If you don't understand or don't like my explanations of things, take a
look at the
University of Wisconsin's page on a similar course, including
homework assignments, exams, and lecture notes from Karen Miller,
one of our textbook authors.
The syllabus
is available in LaTeX,
DVI,
Postscript, and
HTML.
A schedule of lectures tells
what I plan to talk about, and what I expect you to have read, by each
class meeting.
Homework assignments
- Homework 1 assigned 18 Sept, due 25 Sept
- 1.8, 1.11, 1.14, 2.3, 2.12, 2.15
For problem 2.15, use a procedure to decide whether a given
character is or is not punctuation; see problem 2.13 for ideas on how to
do this.
- Homework 2 assigned 25 Sept, due 14 Oct
- 3.10, 3.12, 4.5, 4.11, 4.15
- Homework 3 assigned 21 Oct, due 6 Nov
- See separate file
- Homework 4 assigned 30 Oct, due 13 Nov
- 7.4, 7.7, 7.16, 8.4, 8.6, 8.8
(except that, as Tom points out, I already posted my solution to
8.8 on a Web page. I still recommend that you work it out on your own,
to see whether you can....)
- Homework 5 assigned 21 Nov, due 9 Dec
- 9.4, 9.6, 9.10, 9.12
10.1, 10.2, 10.5, 10.6, 10.16
For 9.4, the problem is a little unclear. Assume
that your caller passes the addresses of two integers, using
the standard MIPS argument registers.
For 9.12, feel free to do integer input using the
SAL "get" statement, although you might want to try using syscall
instead (see p. 8 of the SPIM
documentation). Write your own output routine taking two arguments:
the number to print, and the radix. This routine may use the SAL "put"

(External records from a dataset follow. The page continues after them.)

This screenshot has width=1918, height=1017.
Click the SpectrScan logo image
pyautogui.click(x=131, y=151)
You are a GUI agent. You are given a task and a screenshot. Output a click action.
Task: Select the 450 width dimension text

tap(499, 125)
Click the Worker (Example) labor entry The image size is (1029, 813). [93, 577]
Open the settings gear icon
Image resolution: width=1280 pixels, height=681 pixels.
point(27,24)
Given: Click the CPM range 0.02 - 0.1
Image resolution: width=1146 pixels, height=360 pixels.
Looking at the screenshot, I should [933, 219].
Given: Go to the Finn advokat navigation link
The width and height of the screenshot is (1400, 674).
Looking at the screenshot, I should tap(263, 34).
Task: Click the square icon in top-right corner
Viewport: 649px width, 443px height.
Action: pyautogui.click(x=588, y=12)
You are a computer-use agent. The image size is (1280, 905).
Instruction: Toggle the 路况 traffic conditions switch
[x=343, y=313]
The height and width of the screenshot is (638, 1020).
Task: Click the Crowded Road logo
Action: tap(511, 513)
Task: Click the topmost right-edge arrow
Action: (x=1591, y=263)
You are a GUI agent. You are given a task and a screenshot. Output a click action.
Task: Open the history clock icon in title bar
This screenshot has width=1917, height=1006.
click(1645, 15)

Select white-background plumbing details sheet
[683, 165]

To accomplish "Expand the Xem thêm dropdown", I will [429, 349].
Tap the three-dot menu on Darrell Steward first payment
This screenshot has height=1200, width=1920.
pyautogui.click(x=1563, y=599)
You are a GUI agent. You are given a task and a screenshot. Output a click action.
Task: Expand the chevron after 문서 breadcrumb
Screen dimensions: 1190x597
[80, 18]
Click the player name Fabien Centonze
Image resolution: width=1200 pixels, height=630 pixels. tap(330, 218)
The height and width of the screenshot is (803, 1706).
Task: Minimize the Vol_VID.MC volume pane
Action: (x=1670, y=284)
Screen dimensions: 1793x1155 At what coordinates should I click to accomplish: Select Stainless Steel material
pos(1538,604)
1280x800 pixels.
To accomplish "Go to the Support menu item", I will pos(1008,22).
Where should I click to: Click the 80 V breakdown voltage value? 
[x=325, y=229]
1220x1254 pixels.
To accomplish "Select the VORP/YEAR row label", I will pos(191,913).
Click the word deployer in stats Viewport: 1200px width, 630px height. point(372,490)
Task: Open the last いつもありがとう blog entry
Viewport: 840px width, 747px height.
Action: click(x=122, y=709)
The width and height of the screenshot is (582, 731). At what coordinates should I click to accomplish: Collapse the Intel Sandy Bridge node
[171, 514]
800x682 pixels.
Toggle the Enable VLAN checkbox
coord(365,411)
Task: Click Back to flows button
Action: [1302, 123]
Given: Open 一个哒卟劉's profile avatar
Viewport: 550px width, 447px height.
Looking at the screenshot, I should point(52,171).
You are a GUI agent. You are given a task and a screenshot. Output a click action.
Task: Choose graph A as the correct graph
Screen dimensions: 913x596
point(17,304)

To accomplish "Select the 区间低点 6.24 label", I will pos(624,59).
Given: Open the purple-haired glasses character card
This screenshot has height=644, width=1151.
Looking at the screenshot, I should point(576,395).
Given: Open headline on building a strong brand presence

statement for characters, or "puts" for a whole string, or (again) you
may try using syscall instead.
Reading assignments
By Tuesday, 25 Nov, you should have read through chap. 10 of the
Goodman & Miller textbook, as well as some of man spim and
man xspim.
In addition, please read the
MIPS assembly language examples I've written for you.